1) Use java language functionality to get the binary format string and then check character at specific position
2) Keep dividing by 2 and decide the bit value at certain position.
public static void main(String[] args) {
Integer n =1000;
String binaryFormat = Integer.toString(n, 2);
int binaryFormatLength = binaryFormat.length();
System.out.println("binaryFormat="+binaryFormat);
for(int i = 1;i<10;i++){
System.out.println("isBitSet("+n+","+i+")"+isBitSet(n,i));
System.out.println((binaryFormatLength>=i && binaryFormat.charAt(binaryFormatLength-i)=='1'));
}
}
public static boolean isBitSet(int number, int position){
int currPos =1;
int temp = number;
while(number!=0 && currPos<= position){
if(temp%2 == 1 && currPos == position)
return true;
else{
temp = temp/2;
currPos ++;
}
}
return false;
}
Output
binaryFormat=1111101000
isBitSet(1000,1)false
false
isBitSet(1000,2)false
false
isBitSet(1000,3)false
false
isBitSet(1000,4)true
true
isBitSet(1000,5)false
false
isBitSet(1000,6)true
true
isBitSet(1000,7)true
true
isBitSet(1000,8)true
true
isBitSet(1000,9)true
true
declare a temp int and make it equal the original.
then shift temp >> x times, so that the bit you want to check is at the last position. then do temp & 0xf to drop the preceding bits. Now left with last bit.

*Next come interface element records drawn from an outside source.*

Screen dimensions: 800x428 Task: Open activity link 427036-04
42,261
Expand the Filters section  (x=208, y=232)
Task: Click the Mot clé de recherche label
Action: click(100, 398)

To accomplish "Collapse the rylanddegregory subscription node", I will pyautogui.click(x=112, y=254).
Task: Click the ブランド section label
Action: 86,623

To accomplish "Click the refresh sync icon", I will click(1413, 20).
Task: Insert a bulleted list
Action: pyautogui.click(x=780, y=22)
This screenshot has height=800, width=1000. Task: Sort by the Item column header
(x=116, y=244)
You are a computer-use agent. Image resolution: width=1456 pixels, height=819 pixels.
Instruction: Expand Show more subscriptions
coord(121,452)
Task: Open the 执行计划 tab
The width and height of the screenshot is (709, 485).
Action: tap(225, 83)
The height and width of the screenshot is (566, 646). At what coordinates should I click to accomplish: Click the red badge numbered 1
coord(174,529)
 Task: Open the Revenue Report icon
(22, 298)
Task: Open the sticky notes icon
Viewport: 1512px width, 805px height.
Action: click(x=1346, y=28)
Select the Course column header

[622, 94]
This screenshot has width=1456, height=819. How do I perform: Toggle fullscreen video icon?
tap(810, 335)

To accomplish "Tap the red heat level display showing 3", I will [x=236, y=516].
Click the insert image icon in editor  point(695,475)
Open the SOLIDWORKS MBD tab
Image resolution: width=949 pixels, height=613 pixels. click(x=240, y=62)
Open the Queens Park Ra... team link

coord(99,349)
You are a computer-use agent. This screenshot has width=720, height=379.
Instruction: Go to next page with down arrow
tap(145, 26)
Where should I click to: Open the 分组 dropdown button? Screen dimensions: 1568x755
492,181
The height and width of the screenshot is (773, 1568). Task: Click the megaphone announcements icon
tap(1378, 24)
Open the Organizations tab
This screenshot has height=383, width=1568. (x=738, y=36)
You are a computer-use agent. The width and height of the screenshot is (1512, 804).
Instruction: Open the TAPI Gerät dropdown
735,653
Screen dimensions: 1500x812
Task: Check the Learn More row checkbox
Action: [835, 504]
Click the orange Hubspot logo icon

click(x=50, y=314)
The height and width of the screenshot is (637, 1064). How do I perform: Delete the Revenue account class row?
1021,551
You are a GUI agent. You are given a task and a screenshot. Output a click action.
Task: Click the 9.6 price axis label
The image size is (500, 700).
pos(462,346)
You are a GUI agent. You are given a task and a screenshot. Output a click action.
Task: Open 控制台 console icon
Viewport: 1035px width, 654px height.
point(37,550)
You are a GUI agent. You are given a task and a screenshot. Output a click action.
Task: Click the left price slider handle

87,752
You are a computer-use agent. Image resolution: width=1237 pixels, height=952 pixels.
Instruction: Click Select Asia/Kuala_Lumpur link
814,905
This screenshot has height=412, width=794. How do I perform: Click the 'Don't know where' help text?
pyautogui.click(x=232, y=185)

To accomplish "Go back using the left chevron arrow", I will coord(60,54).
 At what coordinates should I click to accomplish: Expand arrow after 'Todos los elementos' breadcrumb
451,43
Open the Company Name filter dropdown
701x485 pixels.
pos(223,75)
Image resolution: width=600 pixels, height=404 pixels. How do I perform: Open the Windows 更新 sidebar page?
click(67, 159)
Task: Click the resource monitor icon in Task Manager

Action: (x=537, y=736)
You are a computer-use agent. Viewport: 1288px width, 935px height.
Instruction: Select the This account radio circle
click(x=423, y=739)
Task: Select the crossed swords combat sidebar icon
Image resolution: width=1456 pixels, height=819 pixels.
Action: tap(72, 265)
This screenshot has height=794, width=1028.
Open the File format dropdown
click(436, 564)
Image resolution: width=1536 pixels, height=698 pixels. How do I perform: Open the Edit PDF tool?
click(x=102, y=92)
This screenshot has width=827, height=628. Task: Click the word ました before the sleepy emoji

Finally do if (y & 1 == 0), if last bit is a 1, that should equal 0, else will equal 1. Its either that or if (y+0x1 == 0)... not too sure. fool around and see
I coded a little static class which is doing some of the bit operation stuff.
public final class Bitfield {
private Bitfield() {}
// ********************************************************************
// * TEST
// ********************************************************************
public static boolean testBit(final int pos, final int bitfield) {
return (bitfield & (1 << pos)) == (1 << pos);
}
public static boolean testNum(final int num, final int bitfield) {
return (bitfield & num) == num;
}
// ********************************************************************
// * SET
// ********************************************************************
public static int setBit(final int pos, final int bitfield) {
return bitfield | (1 << pos);
}
public static int addNum(final int number, final int bitfield) {
return bitfield | number;
}
// ********************************************************************
// * CLEAR
// ********************************************************************
public static int clearBit(final int pos, final int bitfield) {
return bitfield ^ (1 << pos);
}
public static int clearNum(final int num, final int bitfield) {
return bitfield ^ num;
}
}
If there are some questions flying around, just write me an email.
Good Programming!
Eliminate the bitshifting and its intricacies and use a LUT for the right and operand.